DIRECTIONS :: No pictures are to be included when the entries below are reproduced exactly.

Extracted records ::
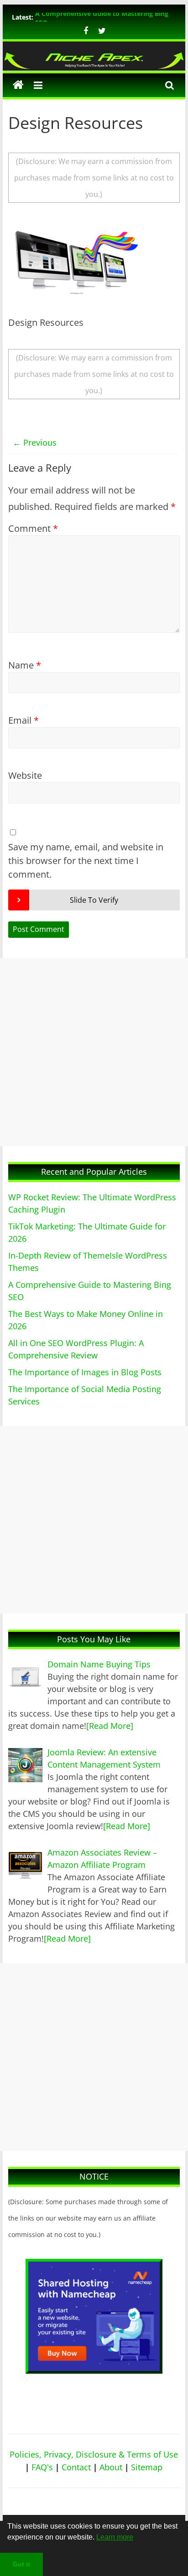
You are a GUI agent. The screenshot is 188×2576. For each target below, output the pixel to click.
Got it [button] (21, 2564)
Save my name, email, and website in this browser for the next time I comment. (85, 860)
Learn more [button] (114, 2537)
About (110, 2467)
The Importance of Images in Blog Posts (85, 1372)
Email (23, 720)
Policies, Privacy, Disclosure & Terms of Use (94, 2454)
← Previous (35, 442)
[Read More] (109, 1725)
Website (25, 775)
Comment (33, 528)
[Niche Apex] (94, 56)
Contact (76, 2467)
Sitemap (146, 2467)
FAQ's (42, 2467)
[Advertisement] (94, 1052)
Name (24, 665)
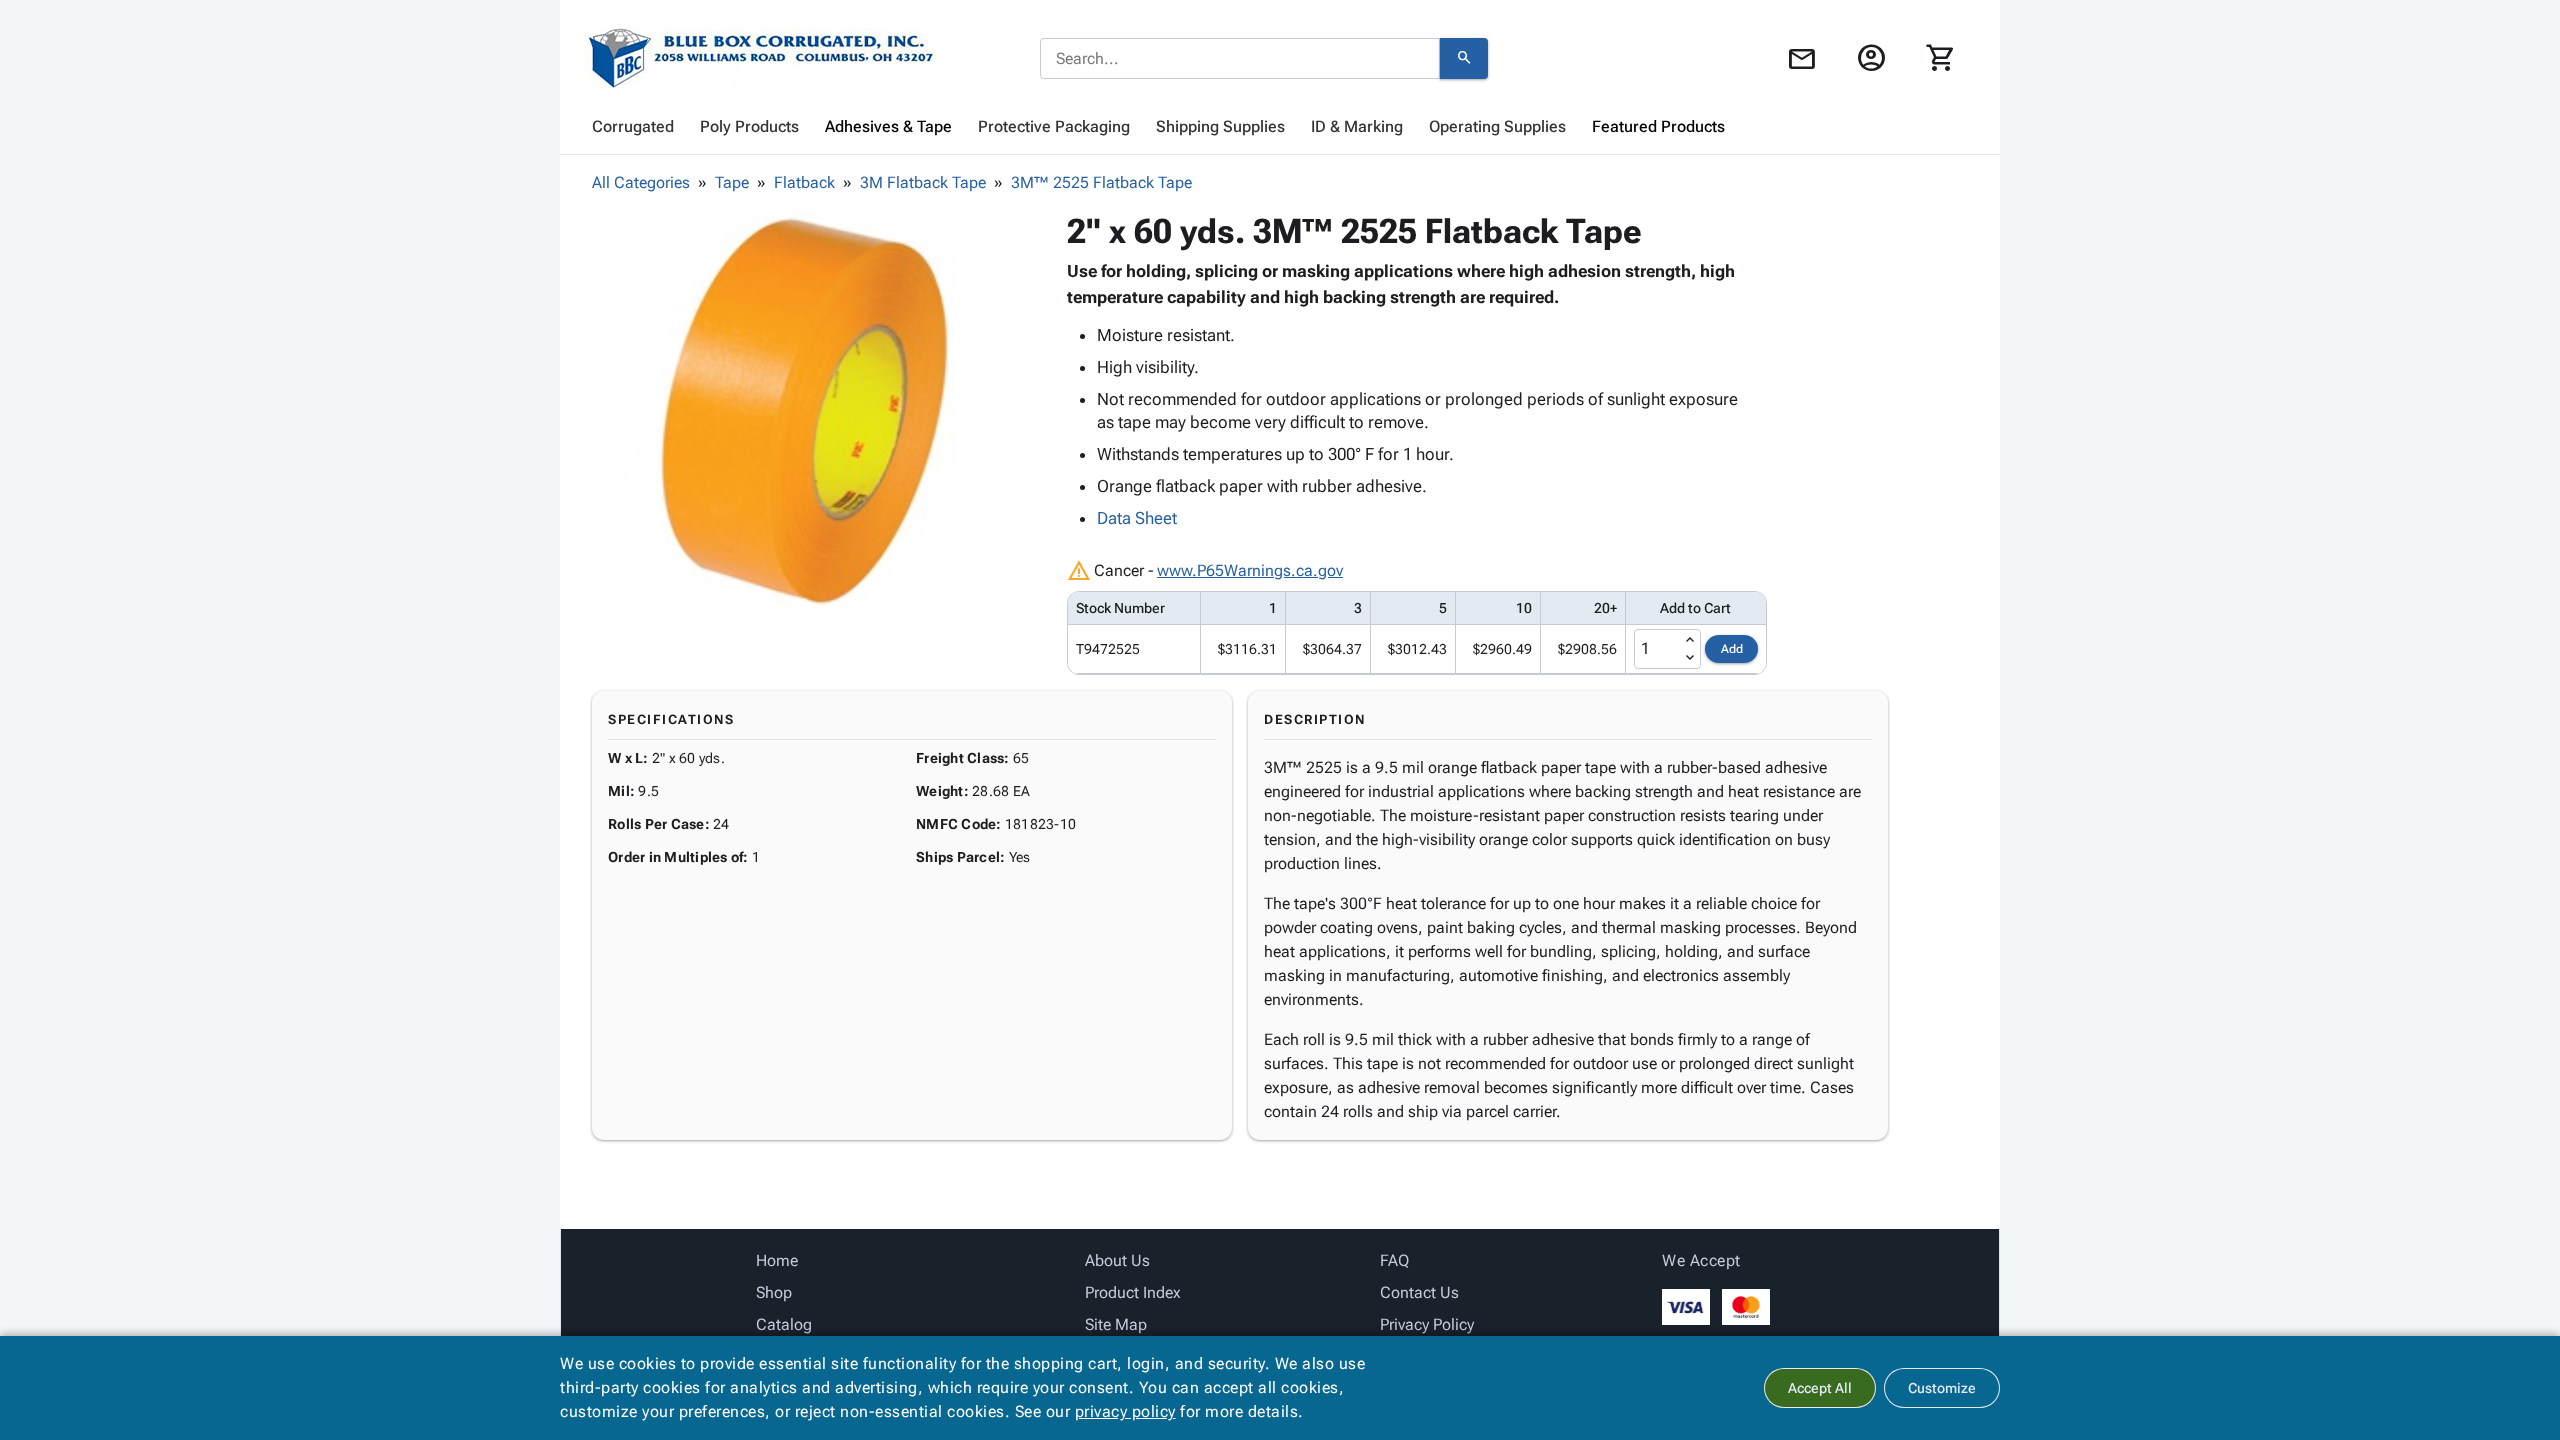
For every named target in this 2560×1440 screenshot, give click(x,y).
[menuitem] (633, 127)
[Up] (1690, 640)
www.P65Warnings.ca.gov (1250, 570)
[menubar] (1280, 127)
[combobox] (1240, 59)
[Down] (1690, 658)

ANSWER TO THIS TASK ::
You are a GUI agent. The screenshot is 188×2576. For each target below, output the pixel to click.
Got it [button] (21, 2564)
Save my name, email, and website in this browser for the next time I comment. (85, 860)
Learn more [button] (114, 2537)
About (110, 2467)
The Importance of Images in Blog Posts (85, 1372)
Email (23, 720)
Policies, Privacy, Disclosure & Terms of Use (94, 2454)
← Previous (35, 442)
[Read More] (109, 1725)
Website (25, 775)
Comment (33, 528)
[Niche Apex] (94, 56)
Contact (76, 2467)
Sitemap (146, 2467)
FAQ's (42, 2467)
[Advertisement] (94, 1052)
Name (24, 665)
For every named target in this 2560×1440 screenshot, give click(x,y).
[menuitem] (633, 127)
[Up] (1690, 640)
www.P65Warnings.ca.gov (1250, 570)
[menubar] (1280, 127)
[combobox] (1240, 59)
[Down] (1690, 658)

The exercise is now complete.